Western front communiqué #1

Welcome to the first in a semi-regular series summarising developments in the lead-up to the Western Australian election:

• Monica Videnieks of The West Australian reported yesterday that "speculation is mounting" that the election will be held on February 5. Most had anticipated it would be called for February 19 as this would have been the set date under the government’s proposed fixed-term plan, but this would apparently make life difficult for participants in that day’s Rottnest Swim. For reasons unstated, the report quotes unidentified Labor sources saying February 5 is "preferred" over February 12.

• Recreational fishing is looming as the hot issue in North West Coastal, a new seat with a notional Labor margin of 5.4 per cent but eminently winnable for the Liberals. Labor’s efforts to court the Greens by expanding Ningaloo marine park sanctuary zones have roused the ire of locals, including Labor member Fred Riebeling; Robert Taylor of The West Australian reckons it "wouldn’t be too far fetched to suggest that Mr Riebeling’s uncharacteristic public break from his Government was sanctioned from on high. Mr Riebeling gets to play the local hero with the fishing lobby while the Government takes the tough decision for the greater good, not to mentions Greens preferences". The sensitivity of the issue has been further demonstrated by a government announcement that a push to have the whole area placed on the World Heritage register would be put on hold.

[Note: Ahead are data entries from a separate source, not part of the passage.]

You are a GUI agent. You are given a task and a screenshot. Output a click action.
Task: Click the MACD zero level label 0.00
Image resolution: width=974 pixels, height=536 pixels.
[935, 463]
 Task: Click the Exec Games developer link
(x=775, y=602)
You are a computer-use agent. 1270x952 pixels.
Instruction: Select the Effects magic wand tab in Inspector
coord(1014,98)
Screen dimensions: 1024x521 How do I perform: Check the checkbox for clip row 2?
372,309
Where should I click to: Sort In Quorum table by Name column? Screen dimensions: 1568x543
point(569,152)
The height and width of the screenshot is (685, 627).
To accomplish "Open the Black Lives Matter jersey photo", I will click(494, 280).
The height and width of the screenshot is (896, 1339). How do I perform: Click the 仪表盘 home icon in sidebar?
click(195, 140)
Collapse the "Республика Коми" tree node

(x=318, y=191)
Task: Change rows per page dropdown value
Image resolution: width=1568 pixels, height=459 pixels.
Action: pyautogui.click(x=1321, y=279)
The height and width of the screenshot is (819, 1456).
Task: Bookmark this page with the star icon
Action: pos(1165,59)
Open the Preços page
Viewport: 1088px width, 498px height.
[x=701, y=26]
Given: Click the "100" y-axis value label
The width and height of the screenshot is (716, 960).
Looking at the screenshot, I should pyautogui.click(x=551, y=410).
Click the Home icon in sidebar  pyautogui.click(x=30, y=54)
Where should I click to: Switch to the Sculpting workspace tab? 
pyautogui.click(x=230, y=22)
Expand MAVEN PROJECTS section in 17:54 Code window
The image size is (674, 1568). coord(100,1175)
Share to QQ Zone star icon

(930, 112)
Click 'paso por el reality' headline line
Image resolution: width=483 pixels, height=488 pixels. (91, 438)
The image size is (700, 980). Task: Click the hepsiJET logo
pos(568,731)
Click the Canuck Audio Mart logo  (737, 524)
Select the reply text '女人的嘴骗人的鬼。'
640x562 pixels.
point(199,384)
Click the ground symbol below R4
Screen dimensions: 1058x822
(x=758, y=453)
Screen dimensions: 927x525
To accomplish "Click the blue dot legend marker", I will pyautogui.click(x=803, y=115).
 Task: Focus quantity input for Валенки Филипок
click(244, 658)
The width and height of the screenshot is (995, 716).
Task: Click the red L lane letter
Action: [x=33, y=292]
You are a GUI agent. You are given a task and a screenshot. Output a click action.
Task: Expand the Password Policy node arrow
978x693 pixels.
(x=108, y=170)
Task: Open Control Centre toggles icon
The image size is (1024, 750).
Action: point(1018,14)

• With the retirement of Liberal incumbent Bill McNee, the electorate of Moore north of Perth looms as one of a number of potentially interesting contests between the Liberals and Nationals. Last week the Nationals nominated Moora Shire chief executive Peter Stubbs, who helped make himself known by turning up to Labor functions to present politicians with bricks taken from the deteriorating Moora Hospital. The West Australian reports that this was "credited with forcing a Labor commitment to a new regional hospital". Wheatbelt Business Enterprise Centre manager John Lysaught had earlier been named as Nationals candidate, but has dropped out for reasons unknown. The Liberal candidate is Dandaragan shire president Gary Snook.

• The Liberal candidate for the safe Labor seat of Balcatta is Melinda Poor, who came to national attention early in the federal election campaign when she rang a talkback program to ask Jann McFarlane, soon-to-be-defeated Labor member for Stirling, a curly question about the impact of Labor’s tax policy on stay-at-home mums like herself. McFarlane’s response – that Labor was "looking for where the disadvantage is and what we can do to adjust the policy" – was seized on to very great effect by the Prime Minister.